Listed records
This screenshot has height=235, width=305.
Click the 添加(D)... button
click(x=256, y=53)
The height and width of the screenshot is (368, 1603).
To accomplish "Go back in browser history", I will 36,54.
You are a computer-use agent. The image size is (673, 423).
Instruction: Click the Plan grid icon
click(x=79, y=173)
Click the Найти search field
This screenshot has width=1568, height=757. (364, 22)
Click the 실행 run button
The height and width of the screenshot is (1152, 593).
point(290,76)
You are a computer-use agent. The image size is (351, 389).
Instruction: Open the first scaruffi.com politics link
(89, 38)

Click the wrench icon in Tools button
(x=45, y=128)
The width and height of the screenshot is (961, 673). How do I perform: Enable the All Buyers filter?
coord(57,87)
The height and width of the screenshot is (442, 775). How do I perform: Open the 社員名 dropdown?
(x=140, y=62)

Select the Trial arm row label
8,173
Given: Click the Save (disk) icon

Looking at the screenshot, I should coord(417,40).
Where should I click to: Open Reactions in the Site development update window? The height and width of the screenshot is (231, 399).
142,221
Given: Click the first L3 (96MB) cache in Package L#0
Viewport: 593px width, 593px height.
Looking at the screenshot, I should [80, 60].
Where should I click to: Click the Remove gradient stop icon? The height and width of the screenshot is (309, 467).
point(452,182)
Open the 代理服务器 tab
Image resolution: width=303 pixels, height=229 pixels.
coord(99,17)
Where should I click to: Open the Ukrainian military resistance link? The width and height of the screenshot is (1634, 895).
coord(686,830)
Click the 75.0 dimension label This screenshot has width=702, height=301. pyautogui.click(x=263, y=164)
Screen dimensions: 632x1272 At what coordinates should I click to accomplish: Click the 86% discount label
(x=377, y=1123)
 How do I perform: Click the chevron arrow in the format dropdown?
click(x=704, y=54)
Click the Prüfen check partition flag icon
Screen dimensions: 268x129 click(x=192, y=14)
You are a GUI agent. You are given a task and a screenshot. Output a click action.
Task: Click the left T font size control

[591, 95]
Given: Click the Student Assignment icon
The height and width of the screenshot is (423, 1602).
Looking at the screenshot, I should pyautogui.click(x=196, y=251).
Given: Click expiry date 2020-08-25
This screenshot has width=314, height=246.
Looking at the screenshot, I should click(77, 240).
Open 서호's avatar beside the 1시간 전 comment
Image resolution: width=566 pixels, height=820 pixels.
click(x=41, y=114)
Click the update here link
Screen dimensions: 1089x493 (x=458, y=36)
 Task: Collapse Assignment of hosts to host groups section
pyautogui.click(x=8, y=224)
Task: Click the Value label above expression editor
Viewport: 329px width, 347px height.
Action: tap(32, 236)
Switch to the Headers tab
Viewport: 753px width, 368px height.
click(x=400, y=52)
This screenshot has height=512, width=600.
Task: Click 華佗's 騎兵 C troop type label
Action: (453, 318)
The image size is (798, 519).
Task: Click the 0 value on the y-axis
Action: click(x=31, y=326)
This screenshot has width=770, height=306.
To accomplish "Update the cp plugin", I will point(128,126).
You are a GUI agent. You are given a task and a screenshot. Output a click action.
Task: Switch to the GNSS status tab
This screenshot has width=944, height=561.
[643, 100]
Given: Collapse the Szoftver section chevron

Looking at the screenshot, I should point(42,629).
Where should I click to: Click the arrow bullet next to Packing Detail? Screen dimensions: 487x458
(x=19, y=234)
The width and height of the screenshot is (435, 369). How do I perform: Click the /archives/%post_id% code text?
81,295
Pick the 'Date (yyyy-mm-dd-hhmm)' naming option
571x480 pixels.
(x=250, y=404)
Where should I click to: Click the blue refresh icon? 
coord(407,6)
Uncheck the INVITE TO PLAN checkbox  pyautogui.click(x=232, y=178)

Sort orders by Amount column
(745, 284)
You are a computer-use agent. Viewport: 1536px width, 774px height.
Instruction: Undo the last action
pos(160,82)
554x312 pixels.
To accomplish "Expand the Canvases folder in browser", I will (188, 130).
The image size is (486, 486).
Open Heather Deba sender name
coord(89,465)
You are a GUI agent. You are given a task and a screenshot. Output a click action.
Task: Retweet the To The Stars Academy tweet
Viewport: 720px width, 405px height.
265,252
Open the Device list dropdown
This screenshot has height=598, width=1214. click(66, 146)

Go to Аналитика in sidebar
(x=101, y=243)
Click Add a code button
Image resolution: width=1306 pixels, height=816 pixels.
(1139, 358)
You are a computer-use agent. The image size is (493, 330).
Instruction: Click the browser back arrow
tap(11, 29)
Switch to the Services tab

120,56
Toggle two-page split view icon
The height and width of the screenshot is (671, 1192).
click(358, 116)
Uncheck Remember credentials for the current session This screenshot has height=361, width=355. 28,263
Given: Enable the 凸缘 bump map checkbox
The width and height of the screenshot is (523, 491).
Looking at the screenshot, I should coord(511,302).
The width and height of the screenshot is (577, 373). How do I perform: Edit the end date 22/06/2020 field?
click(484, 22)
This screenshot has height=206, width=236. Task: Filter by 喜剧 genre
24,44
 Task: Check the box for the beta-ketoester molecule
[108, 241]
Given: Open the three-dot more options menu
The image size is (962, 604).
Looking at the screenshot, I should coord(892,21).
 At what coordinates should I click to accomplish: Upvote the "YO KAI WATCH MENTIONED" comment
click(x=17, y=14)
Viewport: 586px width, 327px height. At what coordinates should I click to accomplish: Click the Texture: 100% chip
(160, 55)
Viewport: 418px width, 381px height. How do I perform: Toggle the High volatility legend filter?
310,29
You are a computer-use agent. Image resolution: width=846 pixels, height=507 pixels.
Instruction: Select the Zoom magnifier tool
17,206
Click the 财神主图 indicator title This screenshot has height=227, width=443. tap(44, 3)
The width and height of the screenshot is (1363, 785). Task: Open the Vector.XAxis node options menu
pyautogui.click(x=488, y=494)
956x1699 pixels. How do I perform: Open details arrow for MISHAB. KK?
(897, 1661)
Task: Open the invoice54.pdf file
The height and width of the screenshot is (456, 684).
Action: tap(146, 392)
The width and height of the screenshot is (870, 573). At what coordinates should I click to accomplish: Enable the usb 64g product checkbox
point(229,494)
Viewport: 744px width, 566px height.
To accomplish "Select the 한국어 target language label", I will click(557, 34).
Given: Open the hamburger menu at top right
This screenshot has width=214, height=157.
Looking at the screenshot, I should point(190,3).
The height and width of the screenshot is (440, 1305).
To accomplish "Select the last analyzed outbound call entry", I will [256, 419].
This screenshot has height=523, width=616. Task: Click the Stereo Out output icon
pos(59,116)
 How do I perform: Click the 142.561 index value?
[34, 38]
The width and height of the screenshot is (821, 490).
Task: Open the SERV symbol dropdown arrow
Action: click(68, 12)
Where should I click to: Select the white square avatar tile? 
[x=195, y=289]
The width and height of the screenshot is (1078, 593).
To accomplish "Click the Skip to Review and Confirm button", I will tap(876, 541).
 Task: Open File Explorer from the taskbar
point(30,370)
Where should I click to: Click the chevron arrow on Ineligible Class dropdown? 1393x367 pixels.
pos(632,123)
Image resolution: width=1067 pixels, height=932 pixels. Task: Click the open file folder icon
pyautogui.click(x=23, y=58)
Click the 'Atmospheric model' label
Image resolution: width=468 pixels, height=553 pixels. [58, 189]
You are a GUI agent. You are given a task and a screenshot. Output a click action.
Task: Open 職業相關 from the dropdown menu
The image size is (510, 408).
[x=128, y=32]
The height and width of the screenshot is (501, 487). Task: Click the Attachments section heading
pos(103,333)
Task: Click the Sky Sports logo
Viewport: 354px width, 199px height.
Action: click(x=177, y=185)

Problem to work on
Show each line of the material that includes the string "computer" by copying it.

Answer to this task
You are a computer-use agent. The image size is (673, 423).
You are a computer-use agent. The image size is (351, 389).
You are a computer-use agent. Viewport: 1536px width, 774px height.
You are a computer-use agent. The image size is (493, 330).
You are a computer-use agent. Image resolution: width=846 pixels, height=507 pixels.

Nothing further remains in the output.